* [SOURCE TEXT]
++++++++++++++++++++
President Donald Trump is projected to win Florida, a state that always seems to have implications in how the presidential election shakes out.
Decision Desk HQ and the New York Times have called Florida for Trump. The president had just a shade over 50% of the vote as compared to Democratic presidential nominee Joe Biden’s 48% with more than 95% of votes counted.
Putting Florida in the win column gives Trump 29 electoral votes. To win the presidential race, either candidate needs 270 electoral votes.
In a race complicated by the deadly coronavirus pandemic, both candidates campaigned heavily in the nation’s peninsular swing state, which many experts consider necessary to win the presidential race.
Trump, who narrowly won the state in 2016, even went so far as to make Florida his permanent domicile.
++++++++++++++++++++
* [EXERCISES TO COMPLETE]
1. According to the Florida election report, how many electoral votes does winning Florida give Trump?
2. Carry on writing the Florida election report from its final sentence.
None of the rows that come next are needed.
++++++++++++++++++++
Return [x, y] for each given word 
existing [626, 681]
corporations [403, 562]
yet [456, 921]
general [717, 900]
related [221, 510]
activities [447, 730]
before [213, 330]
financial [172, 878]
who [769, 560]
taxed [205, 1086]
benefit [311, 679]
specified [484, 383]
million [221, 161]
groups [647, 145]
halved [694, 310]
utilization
++++++++++++++++++++
* [RESPONSES BY TASK]
1. Florida gives Trump 29 electoral votes.

2.
Democrats had maintained a lead in early and mail-in voting, but Republicans, as they have historically done, turned out in large numbers on Election Day. Trump repeatedly spread falsehoods about widespread voter fraud and the validity of mail-in ballots, even as the Republican Party encouraged its members to vote by mail.
As it stands, with Florida’s 29, Trump has won 174 electoral votes to Biden’s 223, per the Times. Decision Desk has Biden with 215 and Trump 210 electoral votes.
As election day neared, polls showed Biden maintained a lead, both in the Sunshine State and nationally. The outcome in Florida may harken back to the 2016 election when Trump won despite nearly all polls favoring Democrat Hillary Clinton.